Most of us agree that it is wrong and even dangerous to stereotype others. In a country that gives lip-service to acceptance and diversity, the huge demographic of those born between about 1980 and 1995 are often the object of shallow analysis, sometimes leading to scorn and ridicule.
So, we hear things like “millennials aren’t interested in their future” or “millennials aren’t buying anything.” Thus, many advisors avoid the younger market to their detriment.
I recall an old illustration of the two shoe salesmen going into a third-world country some decades ago. The story goes that the first shoe salesman wired back pessimistically to his company: “No market here, the citizens don’t wear shoes.” The second wired back brimming with optimism: “Great market potential! The citizens don’t wear shoes — yet!” Like that second salesmen, I don’t look at the negatives — I see huge potential in working within the vast millennial market.
Just out of school with a degree in economics, I was drawn to the financial services industry as a way to combine my analytical skills and the ability to communicate and connect with people.
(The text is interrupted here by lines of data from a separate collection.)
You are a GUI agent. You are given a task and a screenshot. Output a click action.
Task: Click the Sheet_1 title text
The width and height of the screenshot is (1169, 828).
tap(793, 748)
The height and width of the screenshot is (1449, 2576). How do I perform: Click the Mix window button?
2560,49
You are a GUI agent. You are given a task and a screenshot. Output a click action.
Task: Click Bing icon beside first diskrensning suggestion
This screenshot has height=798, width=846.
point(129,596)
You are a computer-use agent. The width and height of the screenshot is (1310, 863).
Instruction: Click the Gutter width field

As I approached graduation and took a closer look at the industry, I was both surprised and excited by the opportunity for advisors to begin at a young age. I knew I would have a large impact on clients throughout their working lives. I did not find many careers that offered such impact, growth, ownership, and financial opportunity.
As Yogi Berra (reportedly) said, “It is amazing what you can observe by looking around.” As I examined the millennial demographic, I found that there are many young professionals with great jobs, large incomes, growth potential and serious financial planning needs.
As with any good marketing plan, I had to develop my target market, define my services, and brand my image to prospects and clients. Millennials, like any other group, simply want their needs and lifestyles understood.
I look at every client as a puzzle with a tangible solution. I am constantly challenged to provide both quality solutions and to learn how to communicate to people in the specific way that they need. Some millennials will need a “nudge,” others need a “pull,” and – still – others simply need direction.
People face different goals, challenges, and experiences and I enjoy bringing solutions to them in a way that best suits their specific needs.